═══ INFORMATION PROVIDED ═══

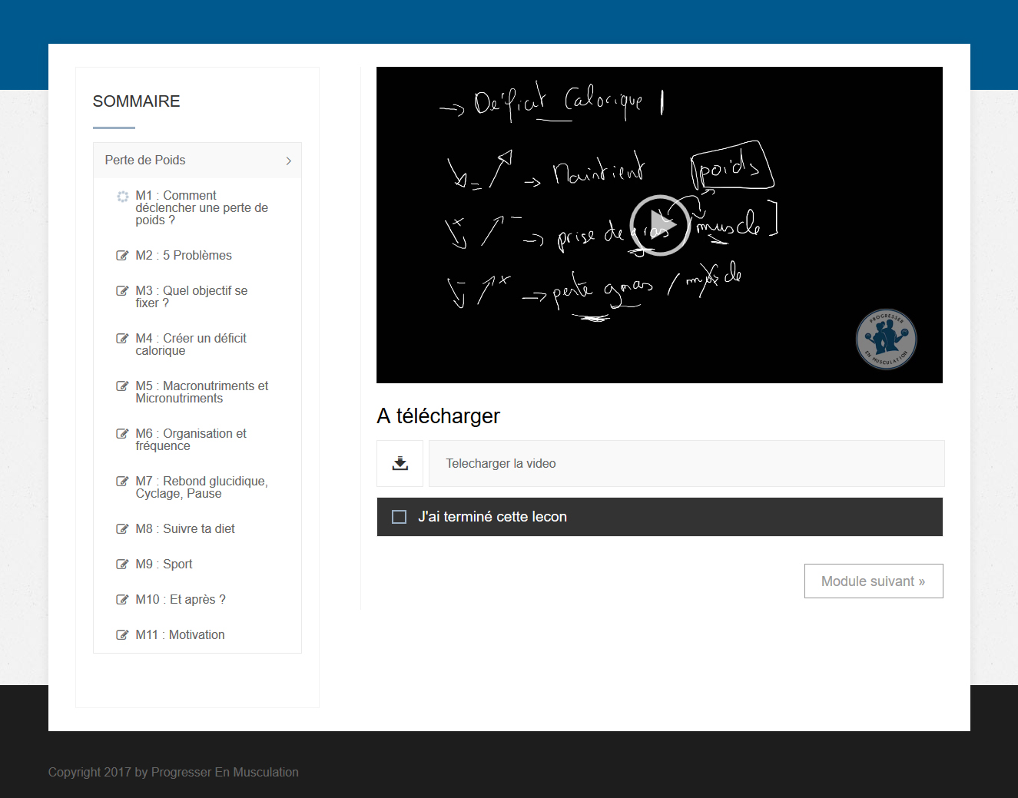
Task: Click the Perte de Poids section header
Action: coord(145,160)
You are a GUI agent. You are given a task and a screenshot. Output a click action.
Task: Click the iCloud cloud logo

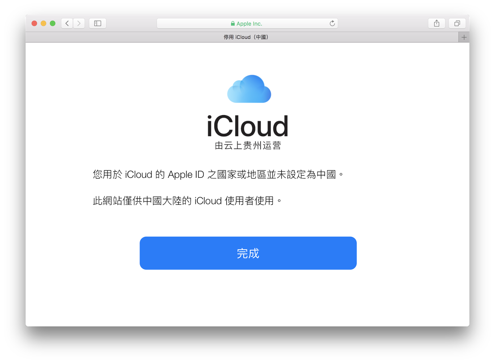[249, 89]
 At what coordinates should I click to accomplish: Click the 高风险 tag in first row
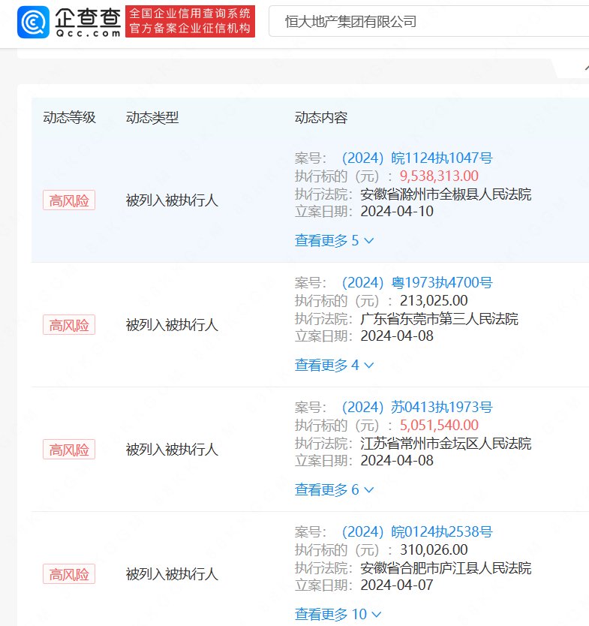tap(69, 200)
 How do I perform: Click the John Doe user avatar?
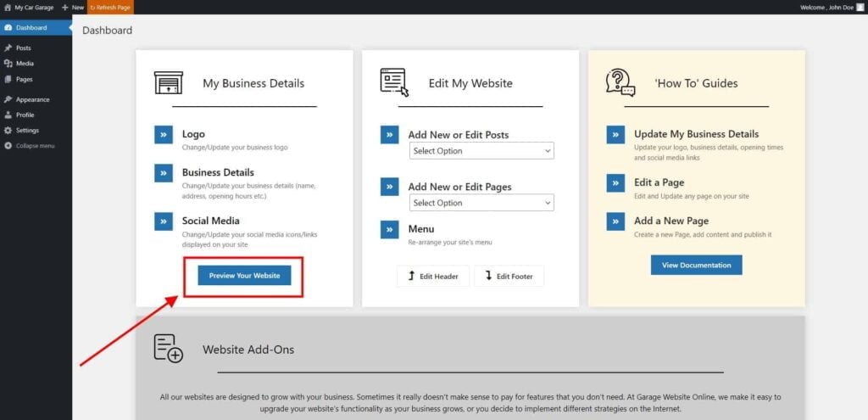[x=859, y=7]
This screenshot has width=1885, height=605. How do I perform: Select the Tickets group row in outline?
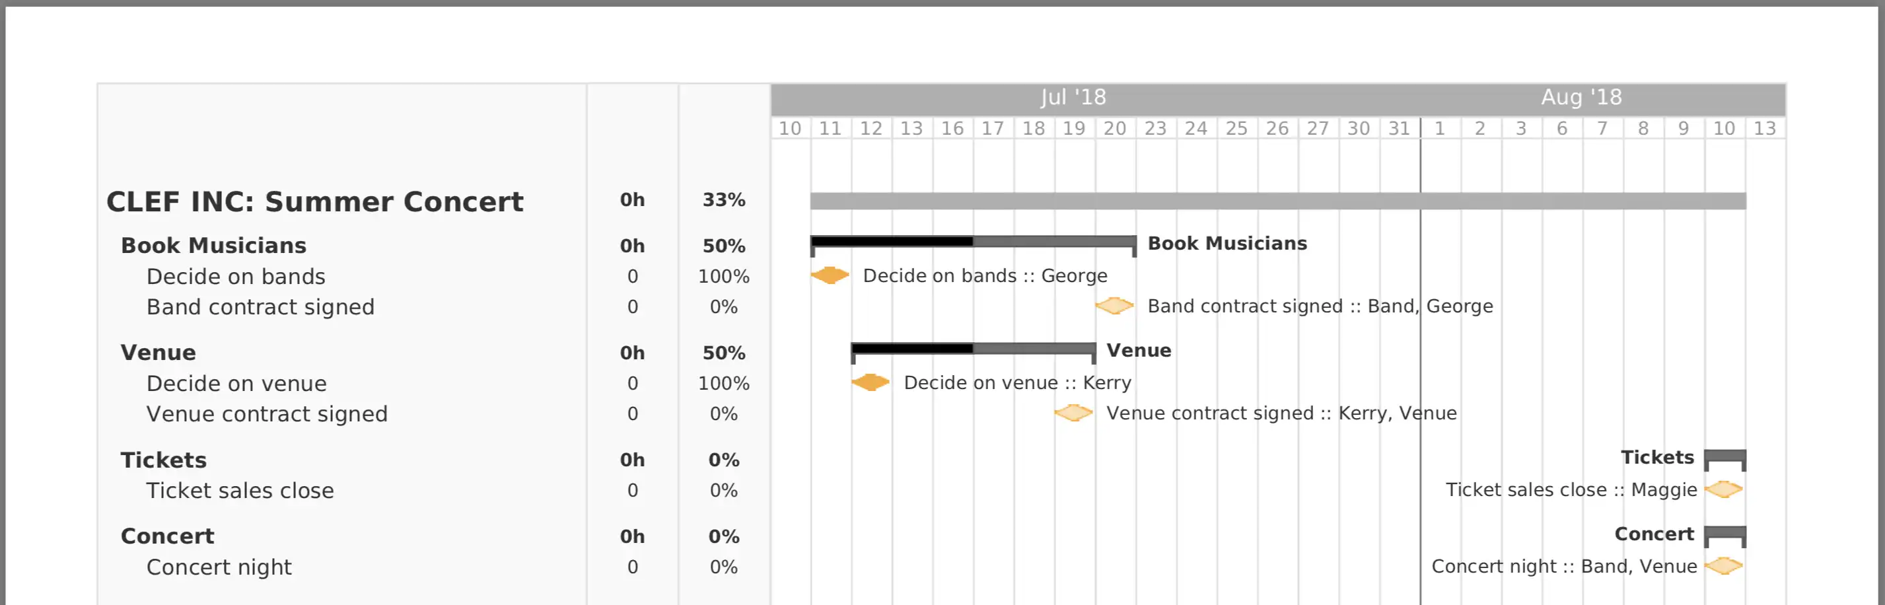click(x=433, y=460)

═══

=== PROMPT ===
Beginning at the line that contains "How do I perform: Click", transcribe it and every later line through the last line of the data above, exactly, and drop the pictures.

=== TASK OUTPUT ===
 How do I perform: Click the John Doe user avatar?
[x=859, y=7]
This screenshot has width=1885, height=605. How do I perform: Select the Tickets group row in outline?
click(x=433, y=460)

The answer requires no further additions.